▸ **What you will do**:
A) Answer these questions from the passage on Thai constitutional freedoms:
(i) Of the three freedoms in the Declaration of Human Rights, which one does the Thai constitution grant?
(ii) In what year did the Thai government ban the movie "The King and I"?
(iii) What position did Yut Saeng-uthai hold in the Juridical Council?
B) Quote the records word for word, starting with the line that contains "You are a GUI" and going on through the end of the records. Leave the pictures out of your answer.

▸ **Passage**:
··········

The Declaration of Human Rights “proclaims the right to freedom of thought, conscience and religion.” However, the Thai constitution omits the first two of these rights and grants only the third.
The first two freedoms (thought, conscience) allow a person to have Republican belief in a Kingdom, or a Royalist to have Royalist belief in a Republic, or to have atheistic conviction outside any kind of religious creed. It is not unreasonable to state that those freedoms, which have cost mankind centuries of fights and tortures to obtain, are amongst those which have determined the United Nations to issue their careful Declaration of Human Rights.
With only religion guaranteed—and not thought or conscience—Guyon concluded that the government may, without being charged for “unreasonableness or tendentious interpretation of the Constitution,” outlaw a political party that does not support the king and religion. The UN Declaration proclaims that everyone has “the right to freedom of opinion and expression,” and the Thai constitution granted “full liberty of speech, writing, printing, and publication.” However, he admitted, since “the freedoms of thought and conscience do not exist” in the constitution as well, this “full liberty is in fact restricted.”
Even though it has been argued that there seemed to be some freedom to criticize the monarchy before the new revised criminal code went into effect in 1957, this right was already being trumped by a different understanding of the monarchy, one in which no criticism, comment, or insult could be laid.
In 1956, the year that the Thai government banned the movie, “The King and I” as it was “insulting” to the institution, the top legal official of the country was nearly charged with lese majesty. Yut Saeng-uthai, secretary-general of the Juridical Council and assistant chairperson for the committee responsible for issuing the country’s official news through the Department of Publicity, was accused of insulting the king for remarks Yut had made on radio concerning a speech the king had given a few weeks prior. As both the country’s leading legal authority and responsible for providing information to the public, Yut had apparently said the following in trying to clarify the political role of the king to the public:
The king ought not comment on anything that is a problem or matter concerning the country’s economy, politics, or society without going through a cabinet minister in the government.
Yut was accused for intending to “cause the people who respect and love the king to increasingly come to criticize [the institution].” One newspaper interpreted Yut’s words to mean that “the king in a democracy is only a puppet which the government can manipulate as it wishes.” Another newspaper even went so far as to suggest that lese majesty was necessary in Thailand for the purposes of democracy as it could restrain the government’s power. Somehow speaking about a limited role for the king was becoming to be understood as undemocratic. Although a short investigation stopped the matter, it is nonetheless almost unbelievable that this leading legal expert, in trying to explain the legal status of the king politically, himself was nearly charged with lese majesty.

··········

(Some records)
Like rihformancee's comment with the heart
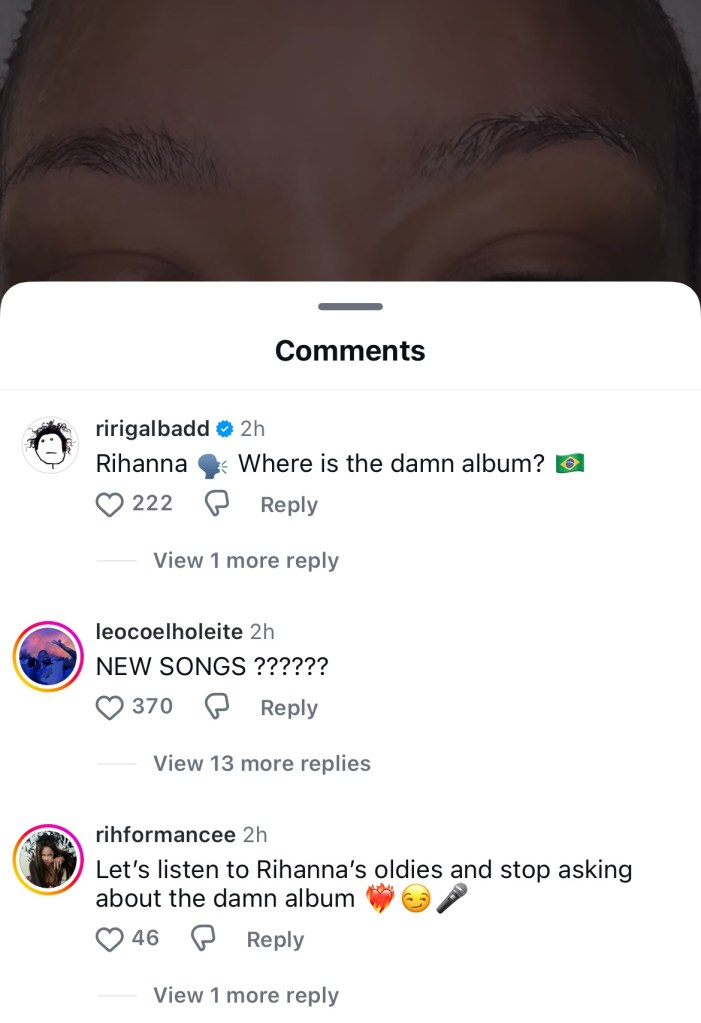click(108, 939)
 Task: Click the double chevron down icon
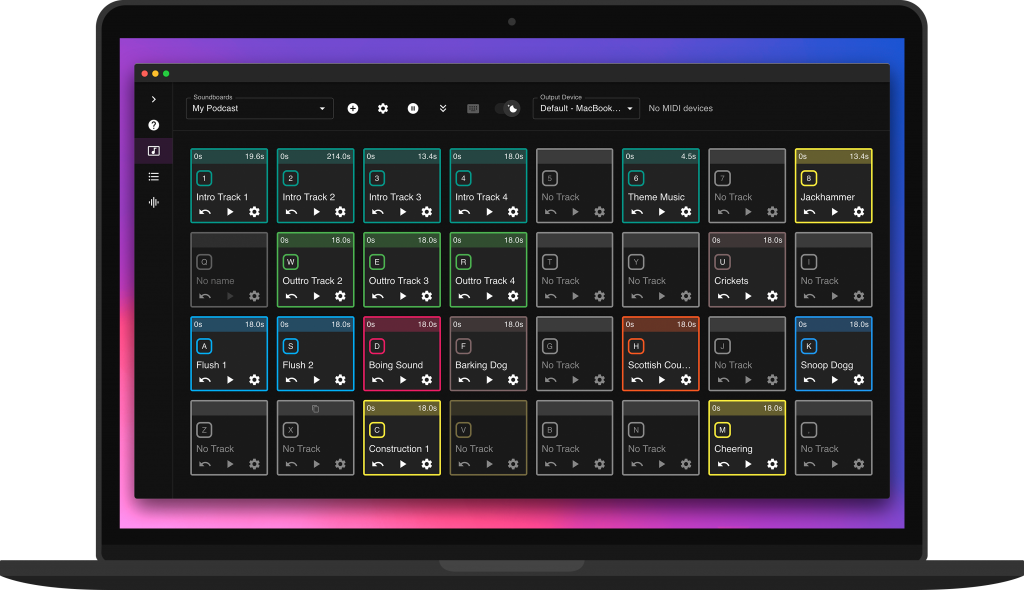(x=443, y=108)
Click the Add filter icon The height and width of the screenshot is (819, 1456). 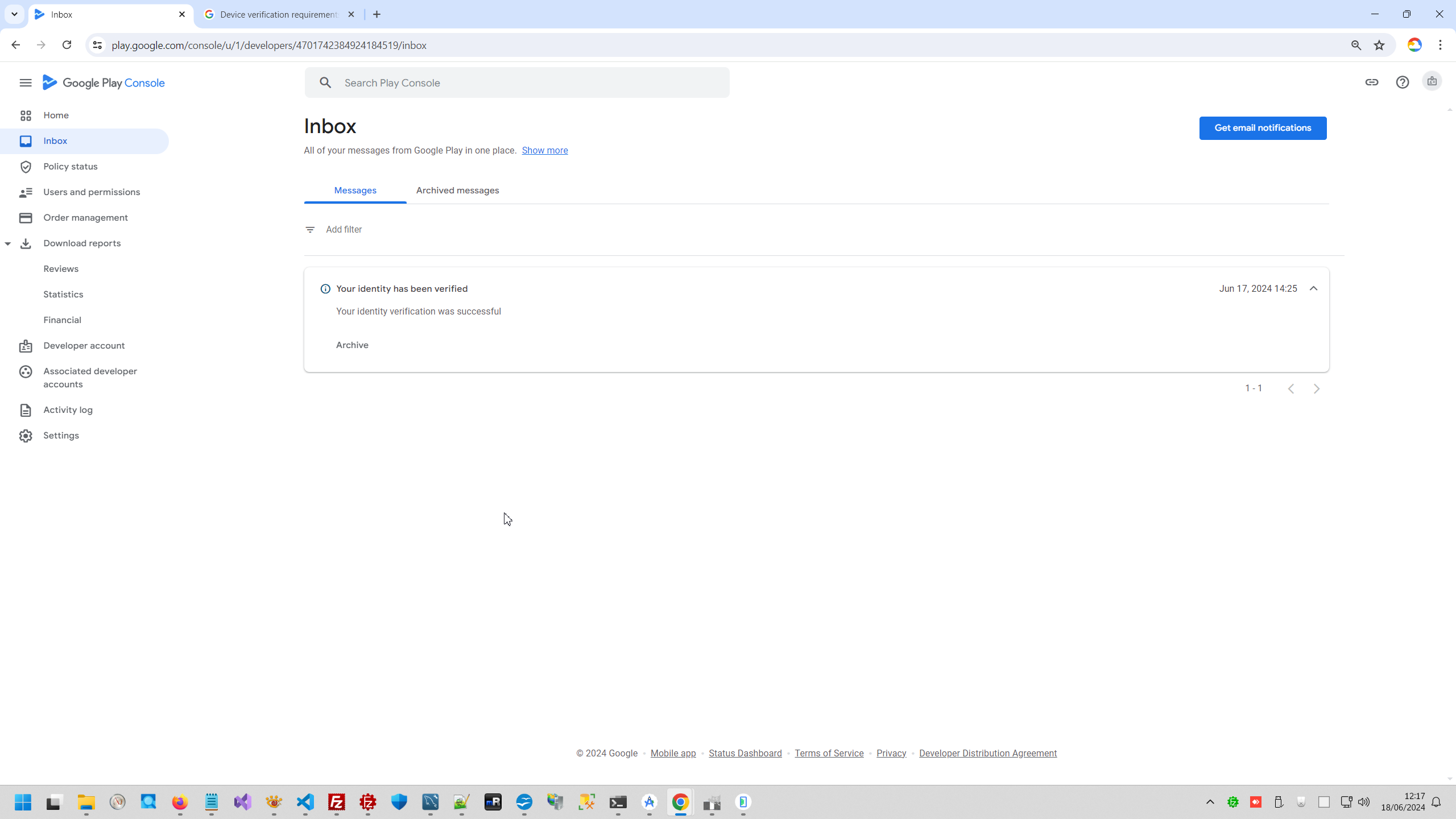tap(310, 230)
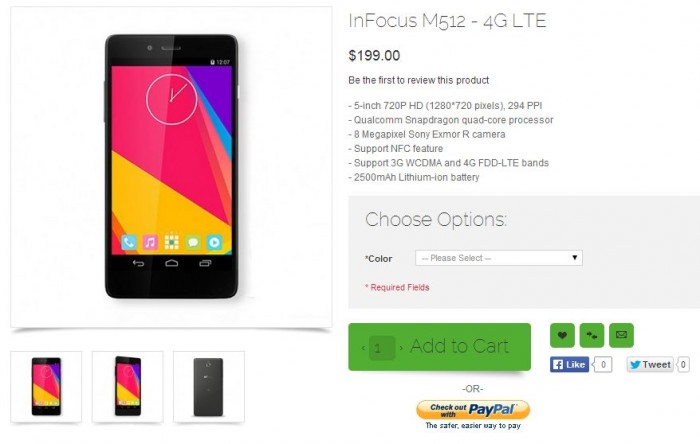Select the back view phone thumbnail
This screenshot has height=444, width=700.
point(209,386)
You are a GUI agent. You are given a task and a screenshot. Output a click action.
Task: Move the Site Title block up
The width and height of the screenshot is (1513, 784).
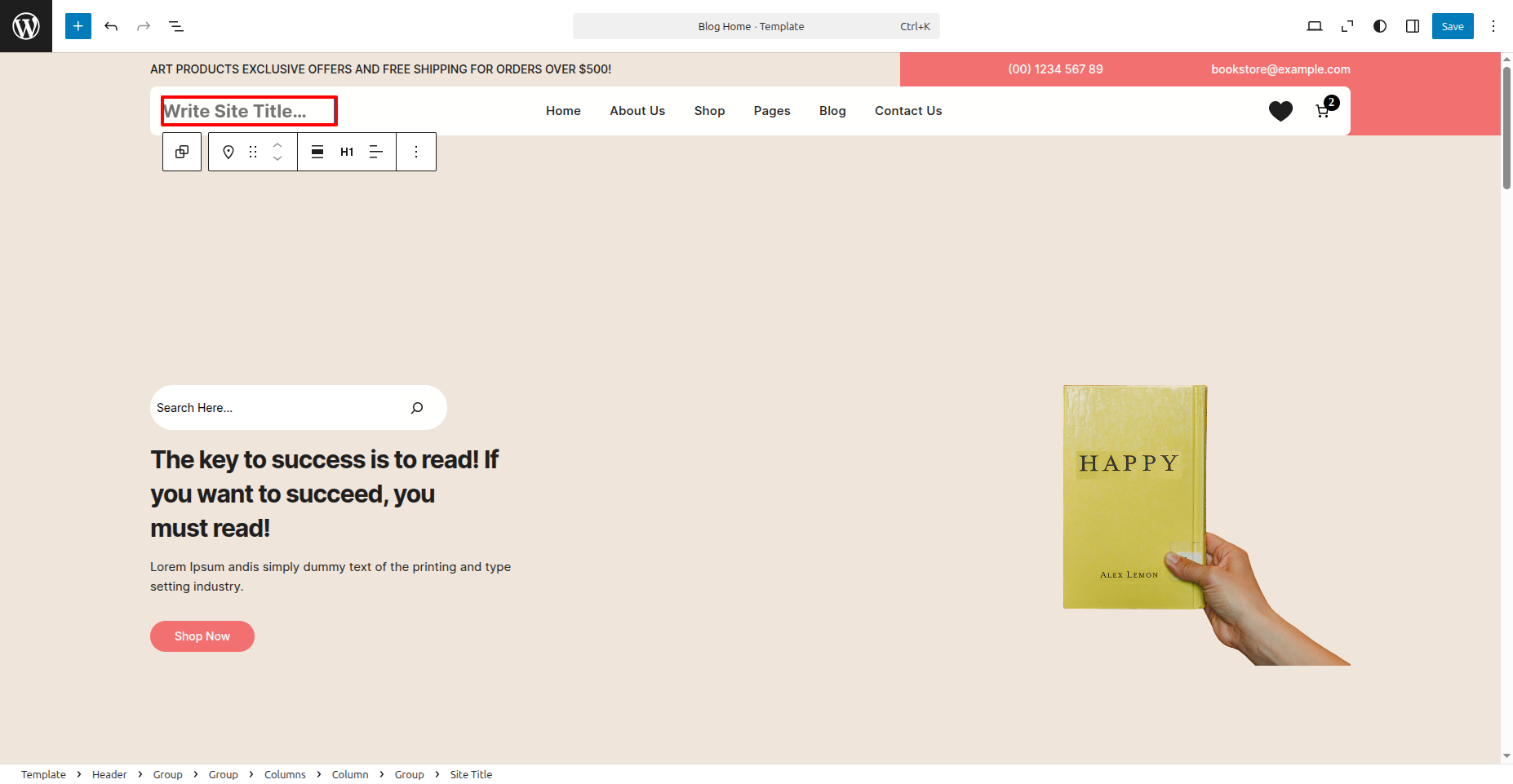(277, 145)
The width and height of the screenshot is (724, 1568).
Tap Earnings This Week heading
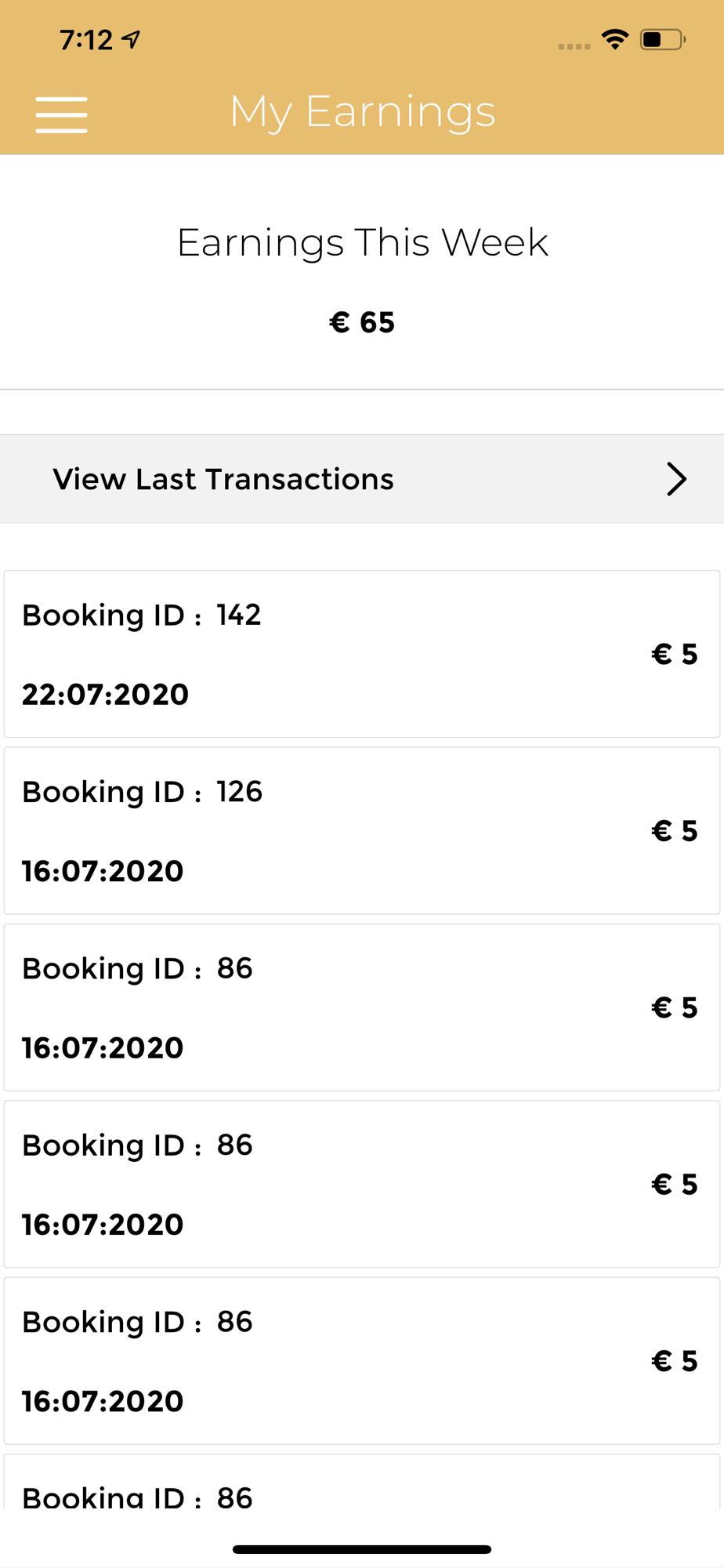tap(362, 242)
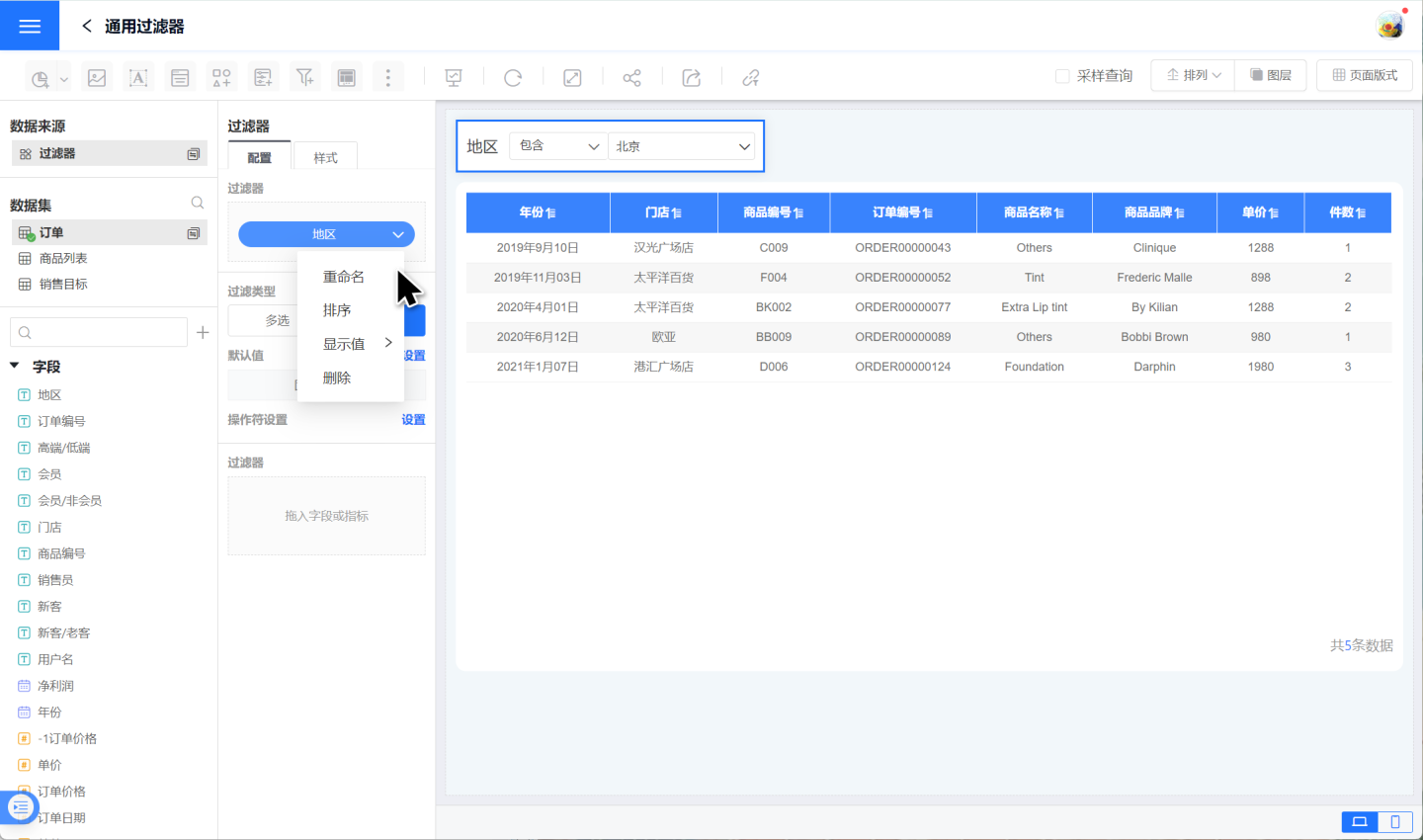Select the text box tool icon
1423x840 pixels.
pyautogui.click(x=138, y=78)
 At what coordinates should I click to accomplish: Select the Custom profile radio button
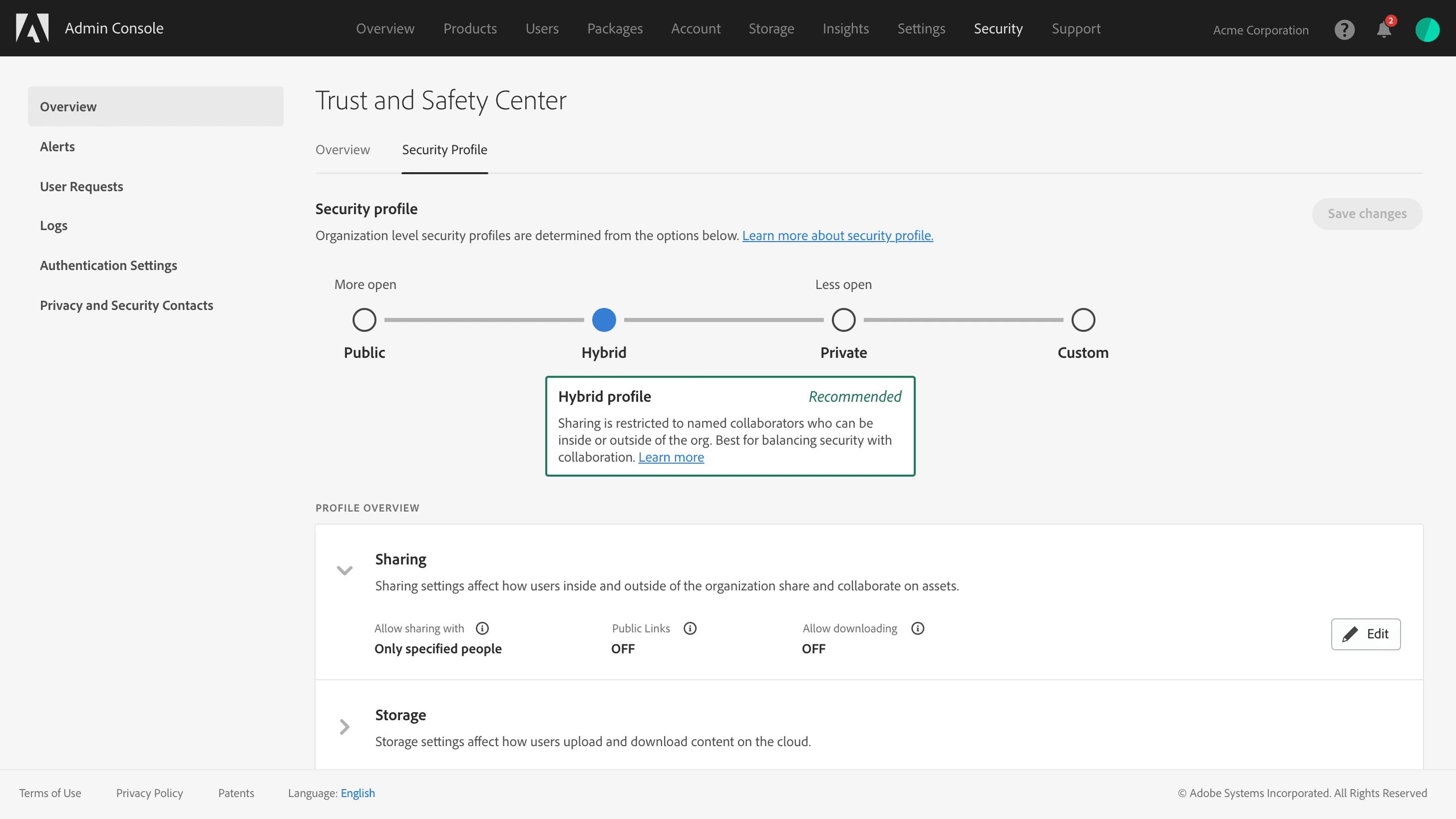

··········

▸ **Solutions for each task**:
A)
(i) Freedom of religion.
(ii) 1956.
(iii) Secretary-general.

B)
You are a GUI agent. You are given a task and a screenshot. Output a click action.
Task: Move the Site Title block up
The width and height of the screenshot is (1513, 784).
(277, 145)
The width and height of the screenshot is (724, 1568).
Tap Earnings This Week heading
tap(362, 242)
Select the text box tool icon
1423x840 pixels.
pyautogui.click(x=138, y=78)
 At what coordinates should I click to accomplish: Select the Custom profile radio button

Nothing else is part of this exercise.